— What is being asked —
Reproduce every line of the entries below verbatim, leaving out the pictures.

— Task inputs —
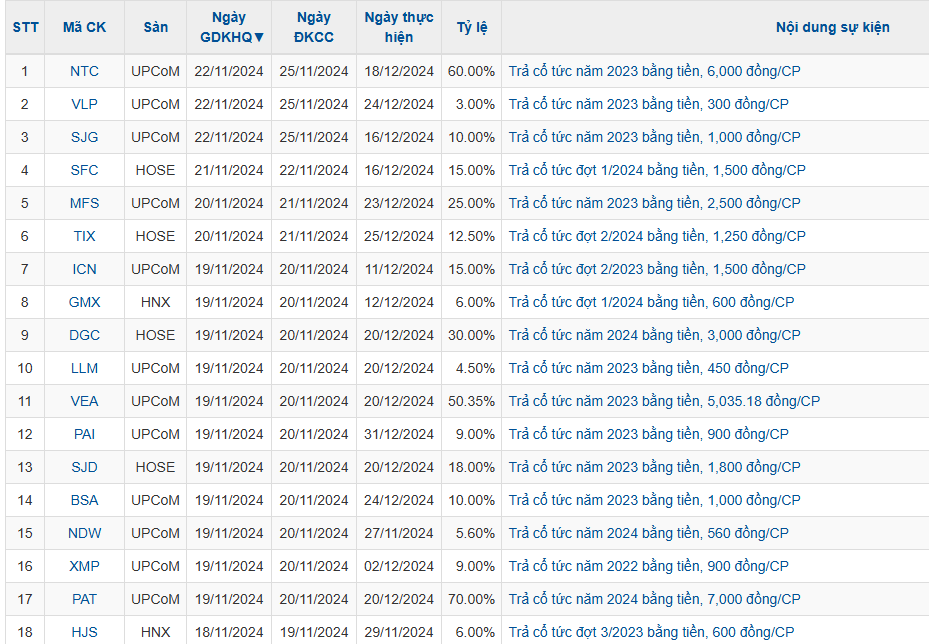Click the HJS ticker link

click(84, 632)
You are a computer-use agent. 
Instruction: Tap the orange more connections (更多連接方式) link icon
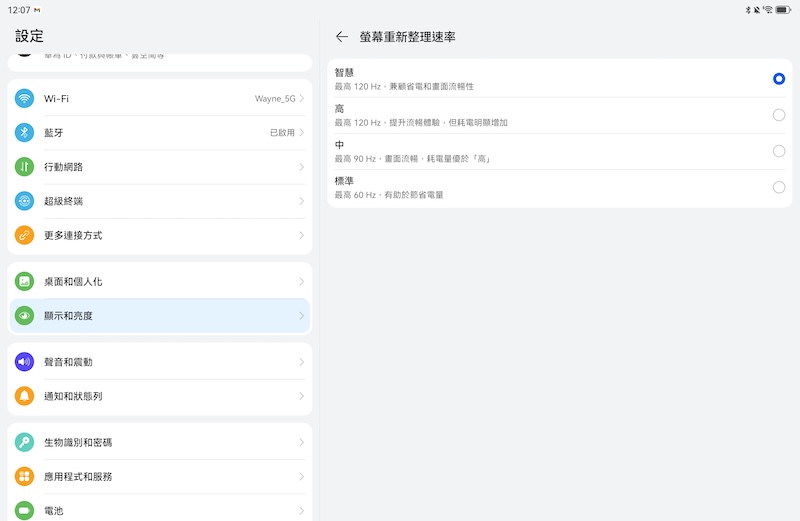coord(25,235)
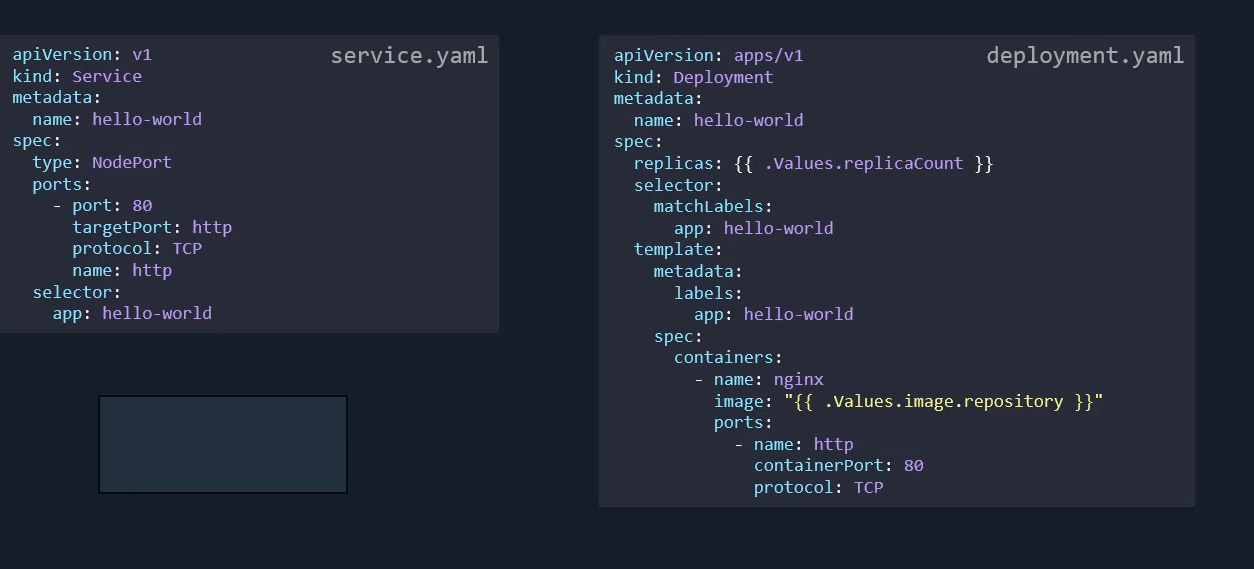Click the service.yaml file label
The width and height of the screenshot is (1254, 569).
tap(409, 55)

— Result for this exercise —
Click the HJS ticker link

click(84, 632)
You are a computer-use agent. 
Instruction: Tap the orange more connections (更多連接方式) link icon
coord(25,235)
Click the service.yaml file label
The width and height of the screenshot is (1254, 569).
tap(409, 55)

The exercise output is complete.